Молодой Лукач выстраивал аналогичные мыслительные ходы вокруг свой главной философской темы: если Философия все еще возможна, если он может быть философом, то в каком жанре? Энергия мысли Лукача проявилась в том, что свой выбор он свел к дилемме: либо Эссе, либо Метафизика или Система. Эту зацикленность Лукача на Системе угадала хорошо знавшая его Эмма Риоток, написавшая умную рецензию на «Душу и формы»: «Ваши идеи, – писала она Лукачу 17.01.1913, – требуют Системы, а не эссеистской формы»[69]. Сходные мысли высказывал в письме к Лукачу от 11.11.1912 Курциус: «В Вашей книге эссе является и все же не является искусством, является и все же не является наукой. То же самое своеобразное, сложное отношение установилось с искусством и наукой у метафизики. И если Платон был величайшим эссеистом (это утверждал Лукач в «Душе и формах». – С.З.), то не в том ли состояла суть дела, что метафизика у него вышла наружу, а не осталась в сердцевине (аналогичное верно и относительно мистиков). В этом для меня заключается недостаточность эссе: эссе, которое сообразно своей сущности должно быть метафизикой, в реальности почти всегда представляет собой незавершенную, предварительную метафизику. Например, от Вас я хочу узнать, что, собственно, представляют собой эти формы; не то, что Вы понимаете под формами, а как и почему существуют формы и как можно помыслить эту встречу «Души и форм». Под этим я понимаю не случайный «контакт», а необходимое отношение. Недостаточность эссе, по-видимому, признаете и Вы, когда Вы рассматриваете эссе лишь как предтечу, лишь как предпоследнюю ступень в иерархии <…> У Вас я отчетливо ощущаю, что эссе действительно есть лишь предварительная форма метафизики»[70]. Примерно те же мысли высказывал Лукачу и Макс Вебер, ненавидевший его эссеизм.

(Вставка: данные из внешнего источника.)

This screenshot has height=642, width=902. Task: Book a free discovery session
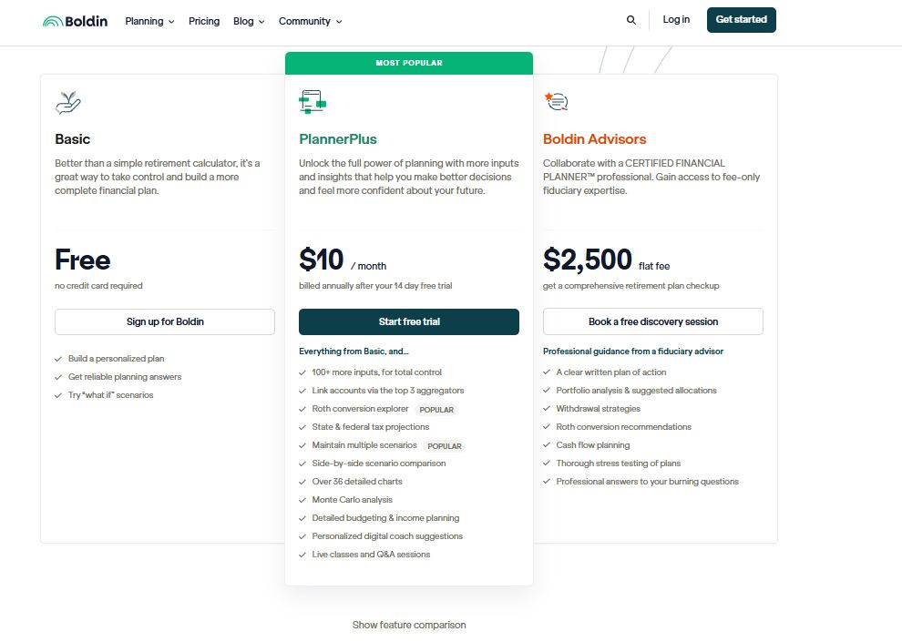(653, 321)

Так что же было в сугубо философском плане связано у Лукача с эссеизмом, почему он так держался в эти годы за эссе как органичный для себя жанр философствования?

Ввиду своей «неспособности к религии» и отсутствия богословского энтузиазма, а также по ряду других причин Лукач сформулировал такой – все еще сослагательный, но определенный – ответ на вопрос, как он может быть философом. На дильтеевском обходном пути через Эссе, которое по отношению к Системе находится в той же позиции, в какой Иоанн Креститель находился по отношению к Иисусу

 

 

– 57 –

 

Христу. В финале первого эссе сборника «Душа и формы» Лукач пишет об эссеисте в сопоставлении с философом: «Эссеист – это Шопенгауэр, который пишет работу «Парерга», ожидая прибытия своей (или кого-то другого) книги «Мир как воля и представление»; эссеист – это Иоанн Креститель, уходящий в пустыню, дабы проповедовать о Том, Кто некогда придет, и у Кого он не достоин развязать сандалии. А если Он не придет: не останется ли Креститель без полномочий? А если Он все-таки появится: не станет ли Креститель лишним вследствие этого пришествия? Не стал ли Креститель совершенно проблематичным из-за этой попытки своей легитимации? Он принадлежит к типу предтечи в чистом виде, и весьма сомнительно, что такой предтеча, будучи предоставленным самому себе, то есть будучи взятым независимо от судьбы его провозвестия, может претендовать на ценность и значимость. Стойкость предтечи по отношению к отрицателям его исполнения в великой, спасительной системе очень легко ему дается: всякая истинная тоска всегда играючи преодолевает тех, кто тягостно застревает в грубой данности фактов и переживаний; самого наличия тоски достаточно для того, чтобы одержать эту победу»[71].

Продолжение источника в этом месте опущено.